Furniture and clothes aren’t all that different. We buy them both based on comfort, necessity, and style. One of the main differences between the two is the amount of time you expect them to last. And there begins Patrik Ervell’s Spring 2015 collection thesis.

Ervell borrowed materials from interior design—polyurethane, vinyl, racing leather, and a set that featured a wall of venetian blinds—to create a collection that was minimal, structured, sporty, and classic. “It’s a tricky thing,” he said backstage before the show. “How do you make it convincing in menswear? There’s a strangeness to this that kind of makes it like a sculpture on the body.”

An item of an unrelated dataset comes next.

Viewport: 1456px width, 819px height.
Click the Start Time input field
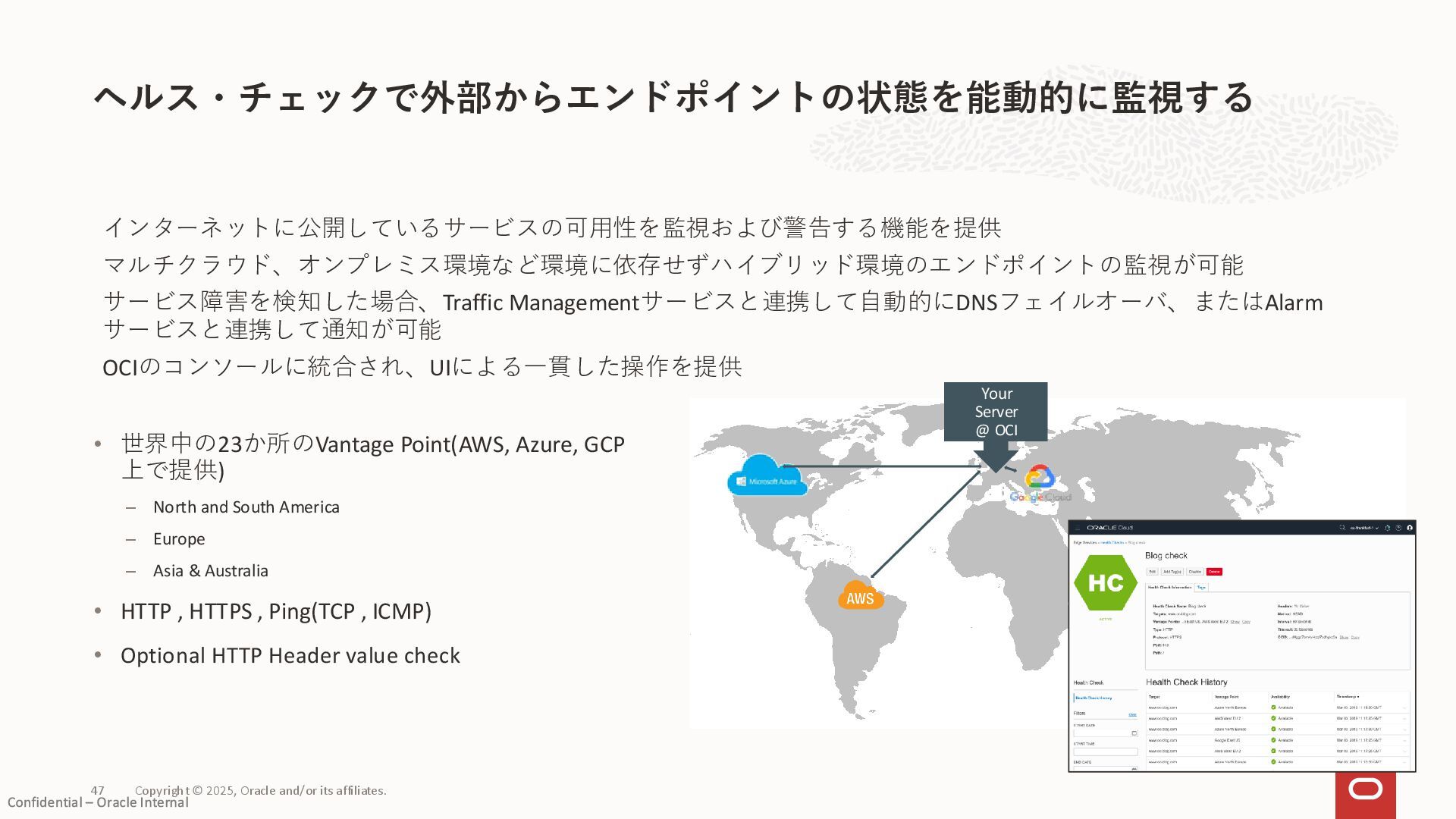pos(1106,752)

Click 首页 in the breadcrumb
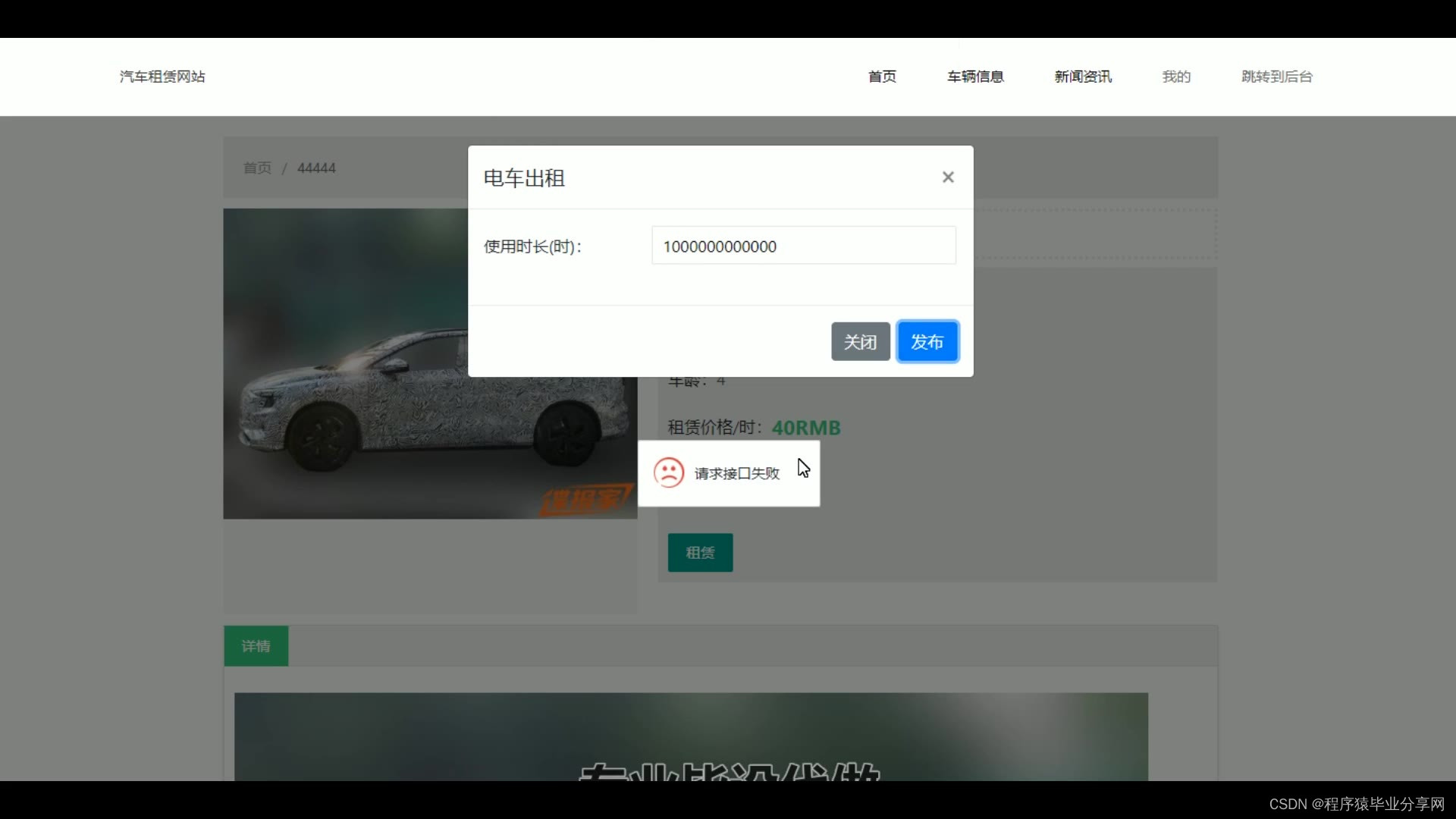pyautogui.click(x=257, y=168)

The clothes didn’t stray from what Ervell does best: sharply cut trousers with slightly oversize, subtly athletic outerwear. Coats were cut with exaggerated venting. Knit jersey pullovers were reminiscent of retro, low-tech North Face pieces. Trenches and macs in a heavy, supple polyurethane fabric with raw hems appeared laser cut. Metallic turquoise shorts and track pants added vivid, industrial color. The final look featured a nearly perfect black calfskin police jacket that Ervell remarked resembles a beautiful car. On the runway it did.

Will any of it last as long as a couch or an armchair? Probably. Whether or not we actually want indestructible clothes—part of the fun is in desiring and acquiring, not just wearing—Ervell makes an important proposition. This is fashion week, after all, and as thousands of looks blur into a season, one must consider how much of what we see will endure.